Monday, July 24, 2006
Does 'Separation of Church and State' Really Exist?
- By Warner Todd Huston
Secularists today have a catch phrase that they use like a club against religion in America. That club is named "The Separation of Church and State".
So many Americans have heard the phrase that they think it is one actually written right into the Constitution of the United States. Those who are more learned on the subject realize it is not. In fact, those who are learned on the subject know that it wasn't mentioned in any law, or even in the halls of Congress, until long after the Constitution was written. In fact, there was not much attention paid to the phrase at all until after Thomas Jefferson, the originator of the phrase, was long dead.

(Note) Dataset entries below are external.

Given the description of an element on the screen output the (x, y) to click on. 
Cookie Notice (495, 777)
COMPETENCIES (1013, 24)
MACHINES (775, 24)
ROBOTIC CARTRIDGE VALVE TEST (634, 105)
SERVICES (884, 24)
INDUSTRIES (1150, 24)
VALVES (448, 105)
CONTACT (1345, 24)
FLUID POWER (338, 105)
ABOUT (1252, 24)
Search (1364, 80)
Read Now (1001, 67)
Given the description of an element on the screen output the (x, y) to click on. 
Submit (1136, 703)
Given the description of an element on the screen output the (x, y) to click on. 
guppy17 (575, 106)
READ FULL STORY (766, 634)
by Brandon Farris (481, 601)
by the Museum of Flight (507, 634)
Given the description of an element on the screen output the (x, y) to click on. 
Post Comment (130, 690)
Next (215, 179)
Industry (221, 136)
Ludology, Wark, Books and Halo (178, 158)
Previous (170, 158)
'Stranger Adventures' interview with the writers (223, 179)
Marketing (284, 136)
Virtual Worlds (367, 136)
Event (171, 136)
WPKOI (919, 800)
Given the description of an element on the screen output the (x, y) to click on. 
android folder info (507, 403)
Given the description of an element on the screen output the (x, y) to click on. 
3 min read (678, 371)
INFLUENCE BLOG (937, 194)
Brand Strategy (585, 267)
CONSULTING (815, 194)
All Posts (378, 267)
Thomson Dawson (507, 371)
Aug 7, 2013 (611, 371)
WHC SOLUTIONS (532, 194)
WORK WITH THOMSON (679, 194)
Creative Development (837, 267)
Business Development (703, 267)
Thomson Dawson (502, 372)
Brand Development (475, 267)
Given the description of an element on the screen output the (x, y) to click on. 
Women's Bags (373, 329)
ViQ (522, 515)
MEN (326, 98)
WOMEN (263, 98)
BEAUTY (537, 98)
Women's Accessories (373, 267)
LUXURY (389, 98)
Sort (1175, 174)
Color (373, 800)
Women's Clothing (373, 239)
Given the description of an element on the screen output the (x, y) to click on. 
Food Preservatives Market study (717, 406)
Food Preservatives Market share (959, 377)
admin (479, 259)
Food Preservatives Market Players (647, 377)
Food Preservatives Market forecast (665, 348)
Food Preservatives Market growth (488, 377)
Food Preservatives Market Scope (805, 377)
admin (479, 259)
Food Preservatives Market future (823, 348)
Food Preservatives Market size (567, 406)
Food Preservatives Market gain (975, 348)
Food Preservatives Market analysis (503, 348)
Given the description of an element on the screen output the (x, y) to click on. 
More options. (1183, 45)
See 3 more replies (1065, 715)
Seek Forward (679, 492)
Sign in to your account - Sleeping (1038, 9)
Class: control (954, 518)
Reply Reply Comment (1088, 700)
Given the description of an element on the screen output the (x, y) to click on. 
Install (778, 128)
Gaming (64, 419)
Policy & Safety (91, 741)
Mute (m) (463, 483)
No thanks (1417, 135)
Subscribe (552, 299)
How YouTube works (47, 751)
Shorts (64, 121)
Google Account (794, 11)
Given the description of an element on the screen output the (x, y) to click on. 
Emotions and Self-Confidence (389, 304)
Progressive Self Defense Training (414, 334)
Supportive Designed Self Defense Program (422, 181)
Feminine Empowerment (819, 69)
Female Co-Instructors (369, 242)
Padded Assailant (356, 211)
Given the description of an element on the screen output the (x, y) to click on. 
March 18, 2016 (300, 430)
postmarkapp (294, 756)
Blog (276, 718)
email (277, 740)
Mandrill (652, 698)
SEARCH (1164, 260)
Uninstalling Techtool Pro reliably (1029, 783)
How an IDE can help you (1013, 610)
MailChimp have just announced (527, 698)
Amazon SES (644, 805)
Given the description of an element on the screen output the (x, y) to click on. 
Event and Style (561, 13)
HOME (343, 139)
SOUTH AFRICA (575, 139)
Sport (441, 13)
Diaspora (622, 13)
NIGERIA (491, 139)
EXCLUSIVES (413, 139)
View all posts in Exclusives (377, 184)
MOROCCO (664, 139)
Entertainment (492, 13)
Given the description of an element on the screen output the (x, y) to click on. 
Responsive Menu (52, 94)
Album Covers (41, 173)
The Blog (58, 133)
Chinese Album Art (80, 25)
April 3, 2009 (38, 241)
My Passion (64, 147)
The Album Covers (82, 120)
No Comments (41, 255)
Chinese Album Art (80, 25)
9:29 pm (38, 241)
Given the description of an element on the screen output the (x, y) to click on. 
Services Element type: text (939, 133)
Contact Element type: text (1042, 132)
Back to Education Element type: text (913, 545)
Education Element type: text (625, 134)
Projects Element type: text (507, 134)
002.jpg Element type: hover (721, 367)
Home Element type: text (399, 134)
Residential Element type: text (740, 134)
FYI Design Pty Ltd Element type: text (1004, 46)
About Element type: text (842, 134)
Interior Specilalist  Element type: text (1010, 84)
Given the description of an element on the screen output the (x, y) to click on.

Not even the Supreme Court paid it much attention until the 1940s, so this “wall of separation” issue is not one that hails from the early Republic with the same meaning as it does today. Our Founders had very different ideas about religion and government, ideas that were not nearly as simple as the stark black or white assumptions of the activists of today.
The Danbury Letter
The man who initially wrote the phrase, Thomas Jefferson, wrote it in an 1802 letter to a congregation of Baptist churchmen from Danbury, Connecticut. Only elected president of the United States but two years preciously, (1800 – 1808) Jefferson was responding to a letter sent him by the Danbury church members who were attempting to get his support for their struggle against the state's somewhat oppressive religious requirements for certain rights in that state -- not an unusual practice in the states at that time. While Jefferson's letter only obliquely addressed the Baptist's concerns, more importantly it addressed the Federal position on establishing a national religion because Jefferson’s reply was focused on the Federal issue, not that of the states.